January 19, 2011
Beware the Victims
All great basketball players develop a "go-to" move. Go-to moves are offensive, usually used when a team needs a makeable shot in a difficult situation (such as in the final seconds of the shot or game clock). The move must be difficult to block because it will be used to get out of tight spots. Some of the best go-to moves, like Michael Jordan's fade away jumper, come to define the player and intimidate opponents.
The left's defining political move (as extensively documented in Ann Coulter's 2009 book Guilty) is to use the unassailable as political attack dogs. Democrats use victims, of one circumstance or another, to speak against political rivals. Any rebuttal of these sympathetic characters prompts the left to cry foul, nursing fictional wounds.
Since the big-spending early months of the Obama administration, the Democrats have unsuccessfully fought to win back their 2006/2008 political momentums. Most recently, accusations that the tea party caused the Tucson shooting fell flat and the effort to make the memorial service into Obama's "bullhorn" moment appear to have failed. It's time for the Democrats to use their go-to move.
Last Friday, the "independent" news program Democracy Now (deep in the left's underbelly, where many Mainstream Media reports are born) interviewed Tucson shooting victim Eric Fuller. Fuller was everything a white-flagged attacker needs to be: An innocent bystander, a senior and a war veteran. He could have appeared on TV or radio and blamed the shooting on global warming and the media would still bow to his "moral authority" as a shooting victim.
Fuller didn't disappoint, calling for Sarah Palin's imprisonment and connecting the Second Amendment with murder. Fuller had the MSNBC primetime crew chest-bumping and clearing their upcoming interview schedules. Media Matters picked up the interview and, before long, liberal blogosphere came down with full on Fuller-fever.
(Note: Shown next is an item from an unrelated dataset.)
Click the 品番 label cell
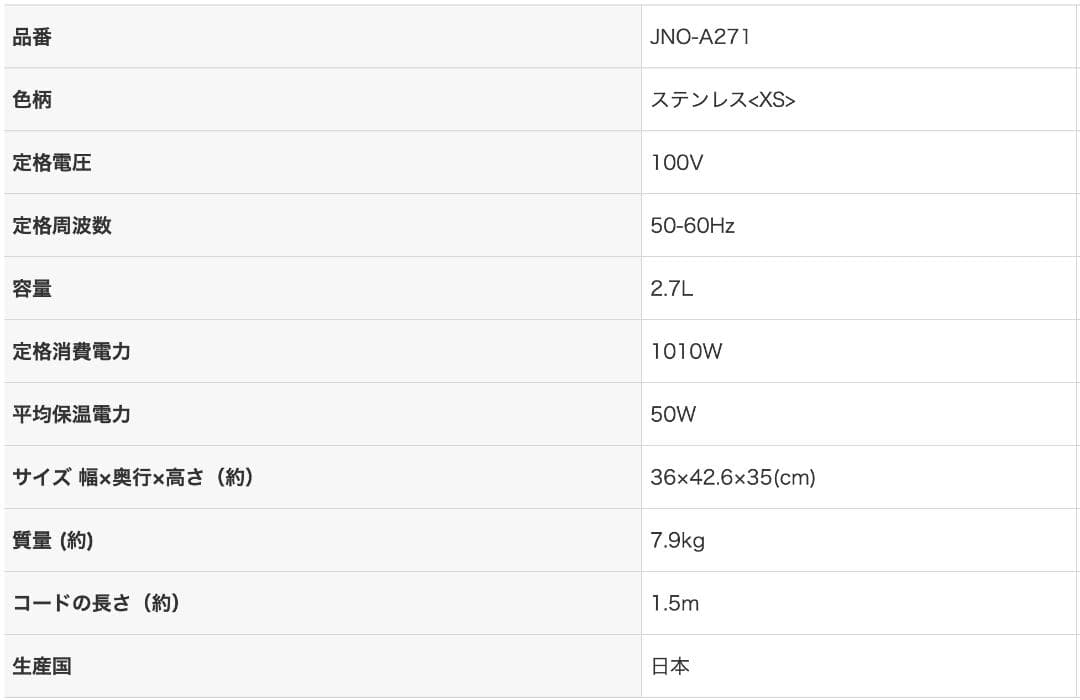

Unfortunately for the deep-blue media, Fuller's appearance on ABC's This Week abruptly halted his own rise to left-wing media stardom. During the taping, Fuller threatened an Arizona tea party leader, exclaiming, "You're dead" from the front row of the studio audience.
It's important to note that Fuller's ignominious exit from the ABC News set did not make his argument any less valid. His outburst only changed his viability as a liberal stone-thrower (perhaps "snowball-thrower" -- trying to tone down the rhetoric). He just doesn't seem very victimy anymore.
Fuller's fall from credibility (or perceived credibility) is not the end of the strategy, or even the beginning. Obama himself pretends to be the victim of partisanship when he is one of its main practitioners. Obama regularly plays the part of the playground bully who complains of sore hands after beating on his schoolmates.
During the debate over Obamacare, the President railed against special interests, while behind the scenes he cut deals with several health care-related industries to gain their support. He falsely accused doctors of sawing off limbs and performing other unnecessary surgeries, and simultaneously chastised the right for dishonest debate.
On January 13, 2011 in Tucson, Arizona, Obama used the same tactics. As he addressed the nation, he scolded us for using the "usual plane of politics and point-scoring." He was above the fray, the mature mediator over the petulant children over whom he presides. Pundits on the right, such as Charles Krauthammer, praised the speech. How could they not? Obama said all the right things.
Then again, saying the right things has never really been a problem for the President. At the memorial service, Obama forced his detractors into corner: "How do we criticize a speech about ending pettiness without looking petty?" (Never mind that Obama is the "just words" president, the instigator and perpetrator of very political games he stood to condemn.) To criticize his speech was to attack the victim -- in this case Obama, who was a target of the ideological and unreasonable right wing. And thus the President became untouchable (among "polite" pundits) and still able to castigate his political opponents. He executed the go-to move and scored.
Now that it's all said and done, one thing is certain: it's never really said and done. President Obama hasn't made his last phony sympathy play and Eric Fuller won't be the last victim to assail his ideological adversaries while using personal tragedy as a political shield. The same media that regarded Cindy Sheehan as foreign policy heavyweight as long as it was politically useful will see to that. It is incumbent upon conservatives to see the liberal's go-to move coming, and force them into a more difficult shot.